Una solución a este desafuero podría consistir en liberalizar, ahora que tan de moda está el verbo y su acción, este subsidio. Es decir, liberarlo de esas absurdas trabas haciendo posible que fuera compatible con la obtención de ingresos que el perceptor pudiera lograr por otros medios. Sabiendo, como sabemos todos, que no iban a ser millonarios. En otras palabras, establecer de manera gradual al llegar a estas edades críticas, alguna modalidad de renta básica ligada a la condición de ciudadanía. Se evitarían situaciones tan demoledoras como la que se acaba de poner de relieve.

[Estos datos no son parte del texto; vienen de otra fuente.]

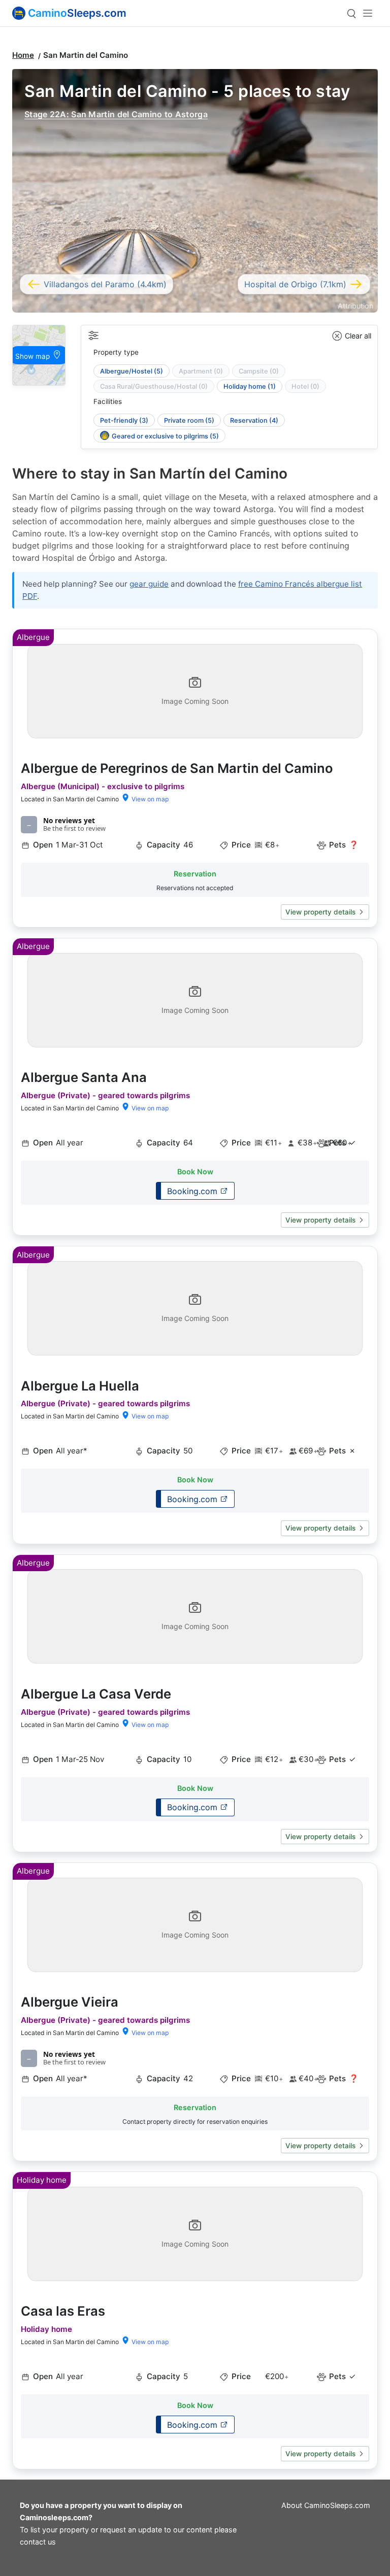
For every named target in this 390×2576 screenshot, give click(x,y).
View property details (320, 912)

Porque, en una sociedad de consumo, donde lo políticamente correcto es ser automovilista, ¿qué derecho tiene el Estado a privar a un ciudadano pobre de la posibilidad de obtener un premio en una rifa en las mismas condiciones que los que no son pobres? Pero mucho me temo que quienes rigen los destinos de la patria y sus distintas, distantes y surrealistas realidades nacionales tienen, frente a la pobreza, una actitud similar a la de aquella vieja dama citada por Bertrand Russell en su Elogio de la ociosidad: «Recuerdo haber oído a una anciana duquesa decir: «¿Para qué quieren las fiestas los pobres? Deberían trabajar».
¿Para qué demonios querría un coche un desempleado?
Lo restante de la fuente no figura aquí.